Chapter 10. Microscale Gas Chemistry:

Chlorine Information

 

A. Appearance
     Chlorine is a pale green-yellow gas with an unpleasant, bleach-like odor.  Chlorine is a respiratory irritant to mucus membranes.  It is detectable at 3.5 ppm, causes throat irritation at 15 ppm and coughing at 30 ppm.  Exposure to Cl2 at 1000 ppm (0.1%) is rapidly fatal.

B. Physical Properties of Cl2

 
Molecular mass:  70.906 g/mol
melting point: -100.98 oC
boiling point:  -34.6 oC
C. History
      Chlorine was discovered by the Swedish chemist Karl Scheele in 1774 but he did not understand that it was an element, but rather believed it to be a compound of oxygen.  He produced the gas by reacting HCl(aq) with MnO2(s) according to the reaction that we now know to be:

MnO2(s) + 4 H+(aq) + 2 Cl-(aq)  ---> Mn+2(aq) + Cl2(g) + 2 H2O(l)

Scheele noted the bleaching power of the gas and within eleven years numerous patents appeared covering this process.  Another scientist interested in chlorine was the French physician Claude Louis Berthollet.  Several bleaching processes patented by Berthollet in 1785 are still used today.

     Sir Humphry Davy correctly identified Scheele's gas as an element in 1810 and he proposed the name 'chlorine' which comes from the Greek word khloros which means 'yellow-green.'  Chlorine was used throughout Europe in the early 19th century as a disinfectant and germicide in order to control a cholera epidemic.

     Chlorine was used as a trench warfare gas in 1915.
 
 

D. Natural Abundance
     Chlorine does not occur in elemental form in nature.  The vast majority is in the form of NaCl salt deposits which were produced from ancient seas.  Sodium chloride is also the major salt present in the earth's oceans.  In terms of natural occurrence in the earth's crust (which includes the oceans), chlorine ranks 20th at 0.065%.  Chlorine is found in the minerals halite (NaCl), carnallite (KMgCl3.6 H2O), and sylvite (KCl).  Like most of the minerals present in ocean and sea water, the sodium chloride present was carried there by rivers and run-off over the course of billions of years.
 

E. Industrial Production
 
     Chlorine has extensive uses in society and is one of the world's most important chemicals being manufactured on a large scale.  Chlorine ranks 8th in terms of the quantities of chemicals manufactured in the USA.  Industrial production of chlorine up through the 1970's and 80's involved the electrolysis of brine solutions, NaCl(aq) using an asbestos diaphragm cell and a mercury cathode electrode.  For environmental reasons, this design has been all but replaced in modern countries by the Nafion ion-permeable membrane cell shown in Figure 1.

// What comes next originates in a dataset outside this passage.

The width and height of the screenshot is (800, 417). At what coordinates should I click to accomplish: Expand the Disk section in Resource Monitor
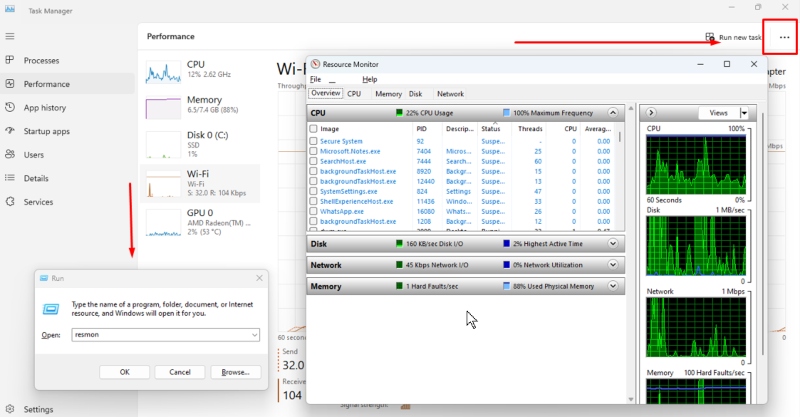click(x=613, y=243)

     The Nafion membrane is made of fluorine-containing polymers including Teflon.  Its salient feature is to allow Na+(aq) ions to pass from one chamber to the other.  In the left chamber brine solution enters the anode chamber where the chloride is oxidized to chlorine:


Figure 1

2 Cl-(aq)  ---> Cl2(aq) + 2 e-

Pure water enters the cathode chamber where it is reduced to H2(aq) and OH-(aq):

2 H2O + 2 e- --->  H2(g) + 2 OH-(aq)

Sodium hydroxide, NaOH(aq), another commercially important product, leaves the cathode chamber.  The overall reaction is:

2 H2O + 2 NaCl(aq) --->  H2(g) + 2 NaOH(aq) + Cl2(aq)


F. Industrial Uses
     Chlorine is used in virtually every country as a disinfectant of water supplies.  Much of the chlorine produced is used in the manufacture of household bleach, NaOCl(aq).  Industrial strength bleaches are used in pulp bleaching.  Chlorine compounds are used to make dyes, textiles, medicines, insecticides, solvents, paints, and plastics.  The plastic polyvinylchloride, 'PVC' is made from the monomer vinyl chloride which ranks 15th in terms of quantities of chemicals manufactured in the USA.

G. Gas Density of Cl2
     The density of Cl2 is 2.898 g/L at 25 oC and 1 atm.  It has a density that is 2.45 times greater than that of air.

H. Gas Solubility of Cl2
     Chlorine is fairly soluble in water and colors it yellow-green.  Under standard conditions, 3.1 volumes of Cl2 will dissolve per 1 volume of water.  At 10 oC, 14.6 g Cl2 dissolve per L H2O; this corresponds to 4.62 volumes Cl2 per 1 volume water.